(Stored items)
[Start of section]

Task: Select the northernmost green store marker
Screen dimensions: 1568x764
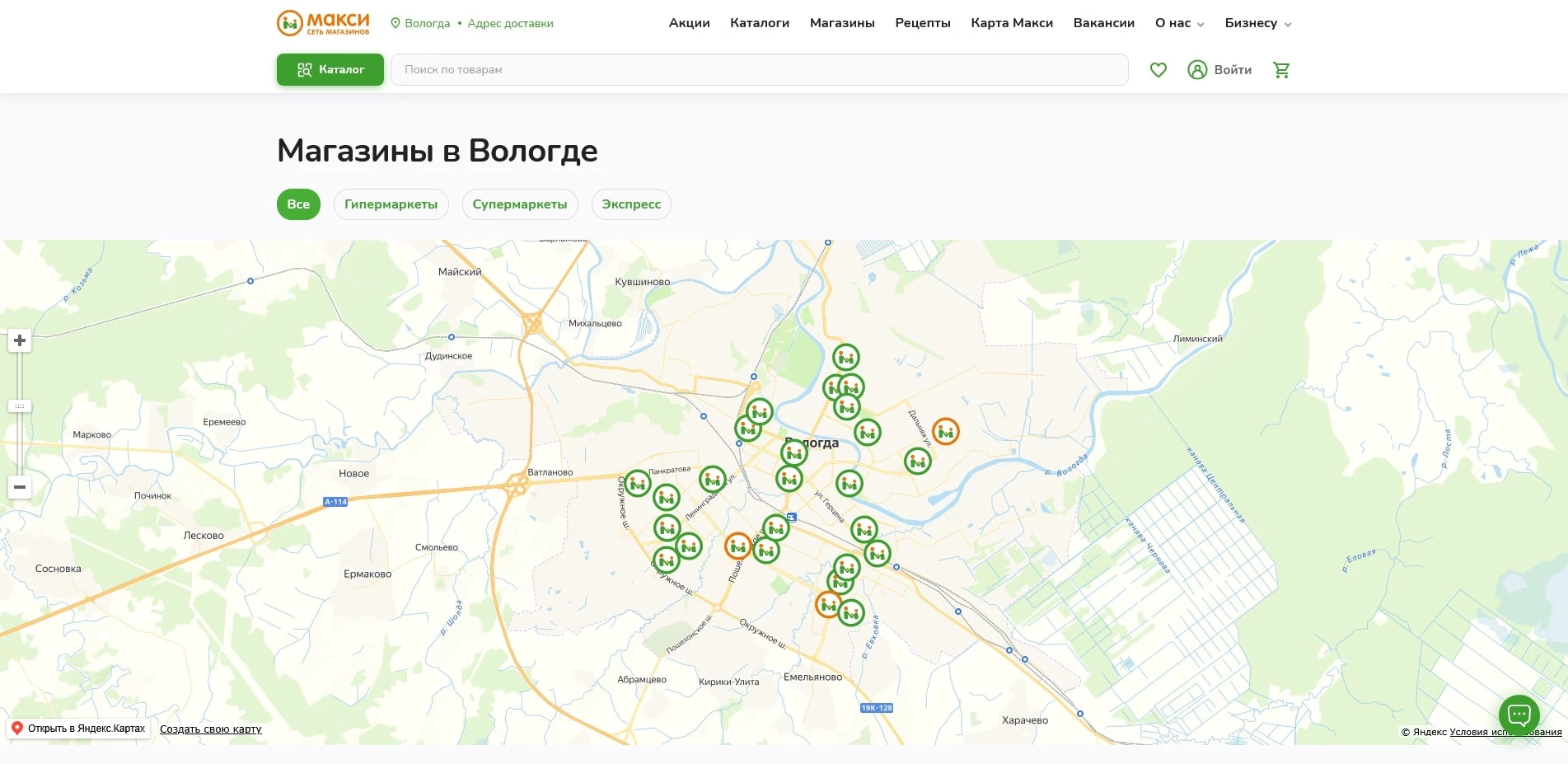Action: [845, 358]
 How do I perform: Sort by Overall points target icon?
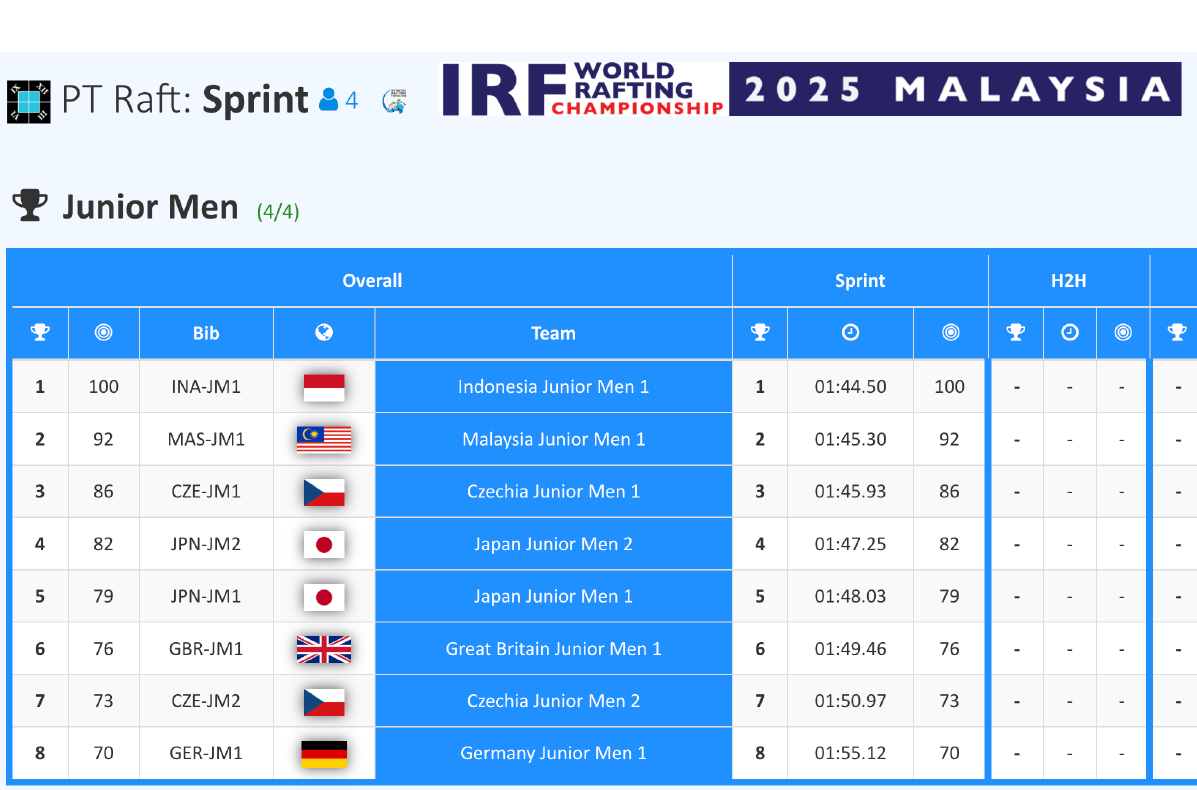[x=103, y=333]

[End of section]

» Goal of the exercise
The images are to be left out; every line above should be set down exactly.

» Worked solution
Task: Select the northernmost green store marker
Screen dimensions: 1568x764
Action: [845, 358]
 How do I perform: Sort by Overall points target icon?
[x=103, y=333]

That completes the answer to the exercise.